Create an Online Eval
Create/analyze an online eval in 15 minutes
1. Identify your Prompt Set
In Prompts, there are three prompt types: Live, Candidate, and Archive. Before starting an online evaluation, it’s important to organize your prompt versions into these categories:
-
Live prompt is the version actively served to users.
-
Candidate prompts are not shown to users but run in the background. The user’s input is still processed against them, and their outputs are logged and graded alongside the live version.
-
Archive prompts are inactive versions that are not served and kept offline.
Your prompt set will comprise of the Live version and Candidate versions.
2. Load your prompt set in code and run completions on user input
In the example below, we demonstrate how to integrate your prompt set into an application using the Statsig SDKs. Any macros in your prompts will be replaced with the user input. The live version of the prompt is extracted and served to the user, with completions run on it. At the same time, completions are also run in the background on the shadow (candidate) prompts for evaluation and comparison.
const promptSet = statsig.getPromptSet("ai_config_name", userInput);
// get the live prompt
const livePrompt = promptSet.getLive();
// get the shadow prompts
const shadowPrompts = promptSet.getShadows();
// run completions on your live prompt and show the output to the user
const liveOutput = client.completions.create(my_model, livePrompt);
// simulateneously run completions on the shadow prompts to get their output
3. Score your output using graders
Once you have a completion’s output, it should be evaluated using a grader—either one created in Statsig or a custom grader of your choice. The resulting score should always fall within the range of 0 to 1.

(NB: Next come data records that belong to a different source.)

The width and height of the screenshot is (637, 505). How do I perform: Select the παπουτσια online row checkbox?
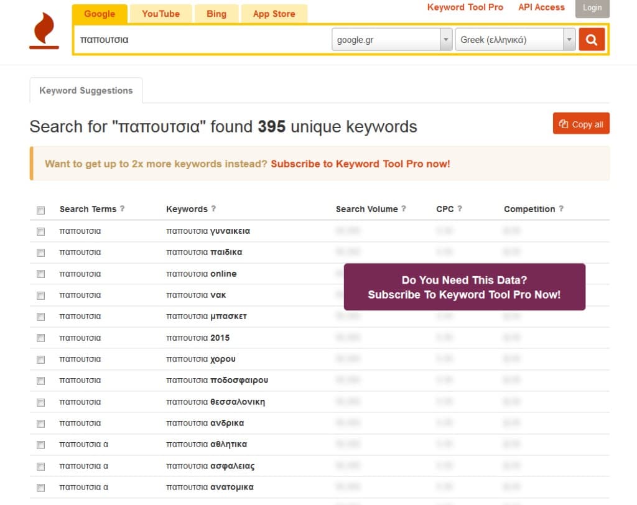pyautogui.click(x=40, y=274)
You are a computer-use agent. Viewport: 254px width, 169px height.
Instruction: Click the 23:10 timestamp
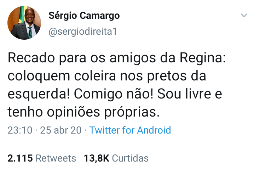coord(20,130)
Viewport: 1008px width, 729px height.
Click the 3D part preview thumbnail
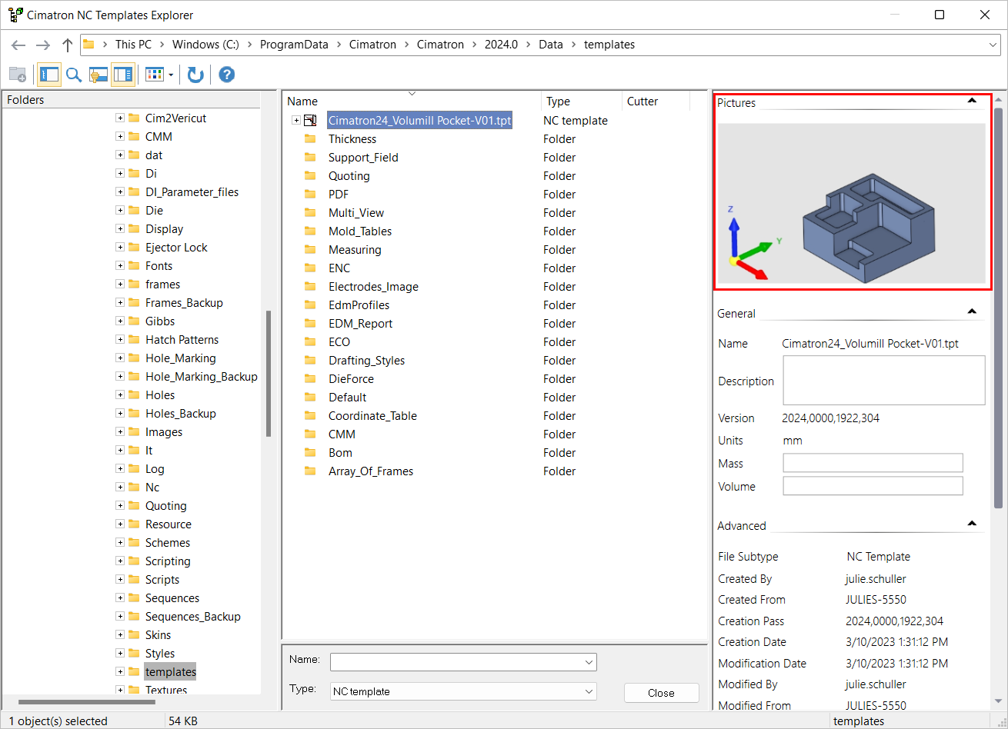point(851,205)
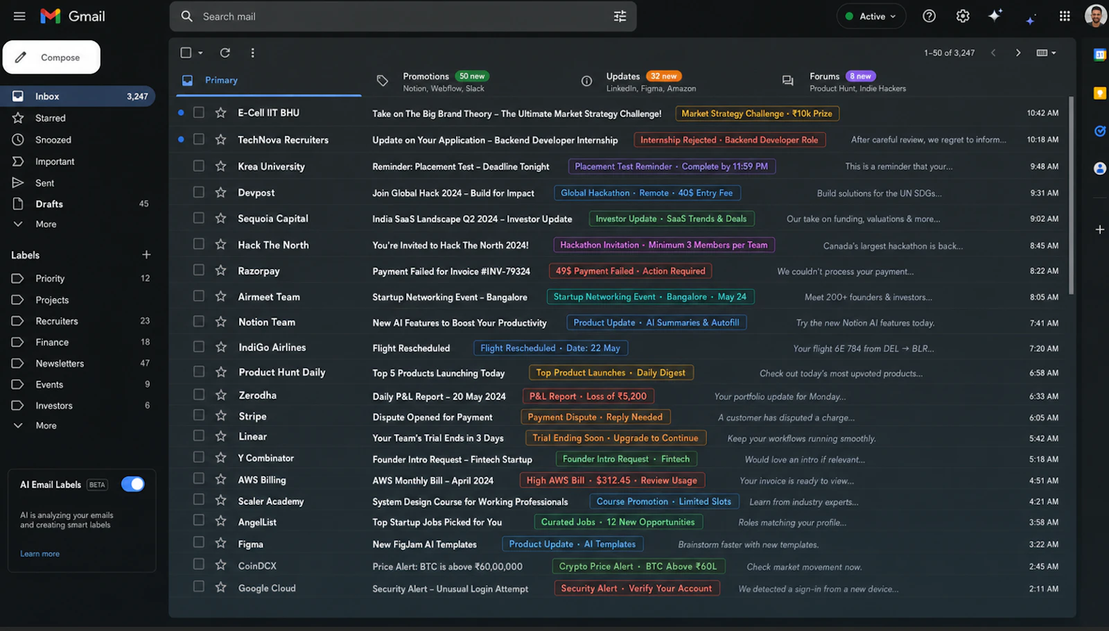Open the Google apps grid icon
The height and width of the screenshot is (631, 1109).
pos(1065,16)
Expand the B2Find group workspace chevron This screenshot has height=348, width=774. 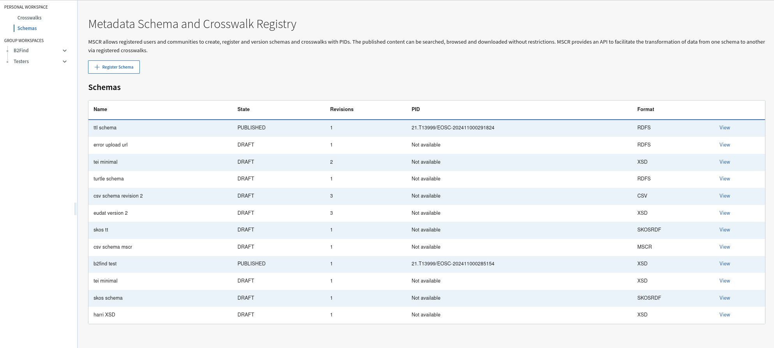(65, 51)
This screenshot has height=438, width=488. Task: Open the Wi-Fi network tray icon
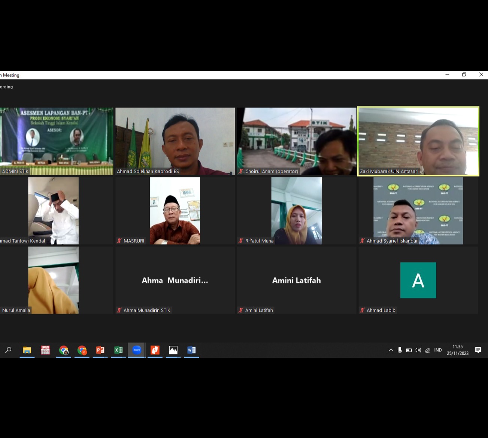pyautogui.click(x=427, y=350)
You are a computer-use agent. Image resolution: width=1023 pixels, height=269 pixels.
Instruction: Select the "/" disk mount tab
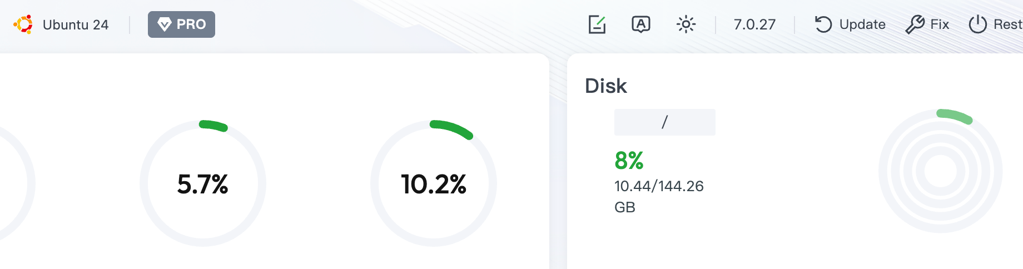[x=664, y=122]
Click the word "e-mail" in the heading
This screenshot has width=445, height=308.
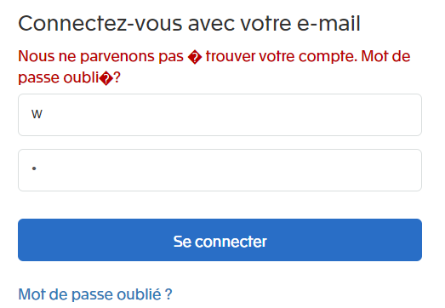click(328, 24)
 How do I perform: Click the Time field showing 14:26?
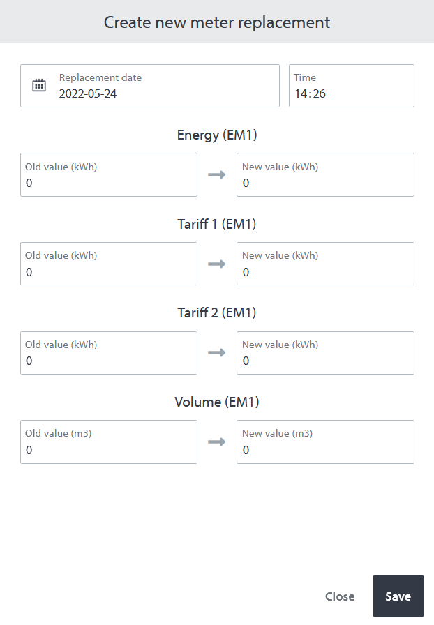pyautogui.click(x=351, y=86)
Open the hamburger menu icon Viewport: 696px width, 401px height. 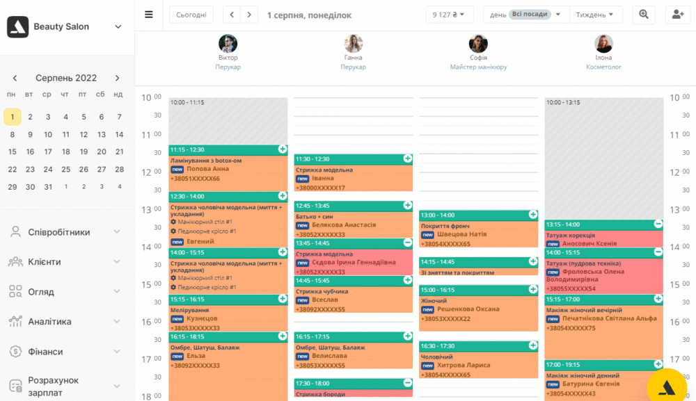click(x=149, y=15)
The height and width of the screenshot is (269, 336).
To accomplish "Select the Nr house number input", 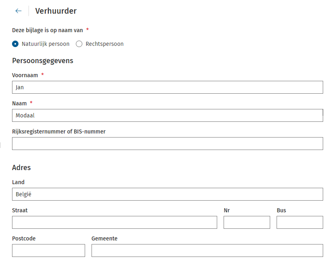I will 246,222.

4. Log Eval Results to Statsig
You can log your scores as events in Statsig to see the results in your console
// log results for the live version
Statsig.logEvent("<grader_name>", "<ai_config_name>", {
score: "<live_version_score> [0-1]",
version_name: "<version_name>",
});
// log results for all the shadow versions too
Statsig.logEvent("<grader_name>", "<ai_config_name>", {
score: "<shadow_version_score>",
version_name: "<version_name>",
});
5. View Results in Statsig
You can now view these results in Statsig! Select the version you want to evaluate and the versions you want to compare it against. This end to end online eval helps you iterate on your prompts and gain valuable insights.